I'll walk through a fairly simple situation which happened while I was at Amazon, and how the single simple explanation turns out to be far from accurate.
Bad things happened.
BEEP! BEEP! BEEP!
I rolled over and pushed the silence button on my pager (Yes, Amazon still used physical pagers, at least at this time) as quickly as I could to avoid it waking up my wife. I looked at the time.
I got out of bed, and pulled up my phone. I needed to see what was going on. False alarm, or a real event?
My emails suggested that this was a real event. Multiple alarms were going off for our system, customer behavior alarms (less customer activity being recorded, a good sign that something's gone haywire), and various other health alarms. Yeah, something was going wrong.
I got my laptop booted up, and started reading the correspondence. As a senior manager, I don't get paged into all events. This one had lasted long enough without being closed that it had escalated to me.
The on-call had been debugging the issue for 30+ minutes. They had already woken up a few engineers from our team to help debug the issue. It looked like our service was having latency problems, memory problems, and throwing all sorts of errors. It was a strange kaleidoscope of things blowing up in the middle of the night.
As I finished catching up, one of them mentioned something which caught my attention.
Engineer - "Banana Service pushed a change right at the start of our outage.

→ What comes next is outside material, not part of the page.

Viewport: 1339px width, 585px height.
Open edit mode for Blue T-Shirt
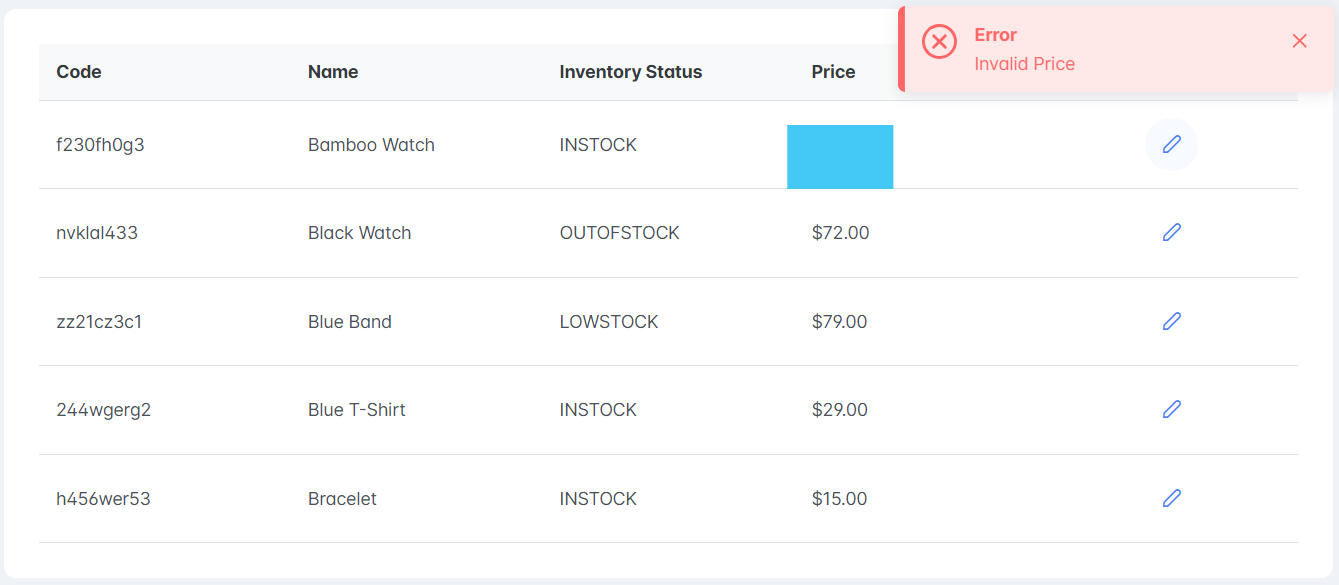[1171, 409]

Is there any chance at all that Banana service is causing this event?"
(For context, Banana service was not its real name. But it was a critical service our team's service relied on. Amazon is turtles, all the way down with their APIs.)
It felt like a bit too much coincidence to me. An Occam's razor scenario.
Before I could speak up, another senior engineer made me happy by speaking my opinion first.
Senior engineer - "No idea if it could cause an issue, but page in the Banana service team. Let's ask them to roll their change back immediately."
That's always the right answer operationally. Investigate later, fix now.
Around 10 minutes later, the Banana service changes were rolled back. Our outage immediately stopped. Whew!
We agreed with the Banana service team to figure out what broke the next day. I wrote some brief updates to our leadership team essentially saying, "We'll figure it out tomorrow", and closed the event.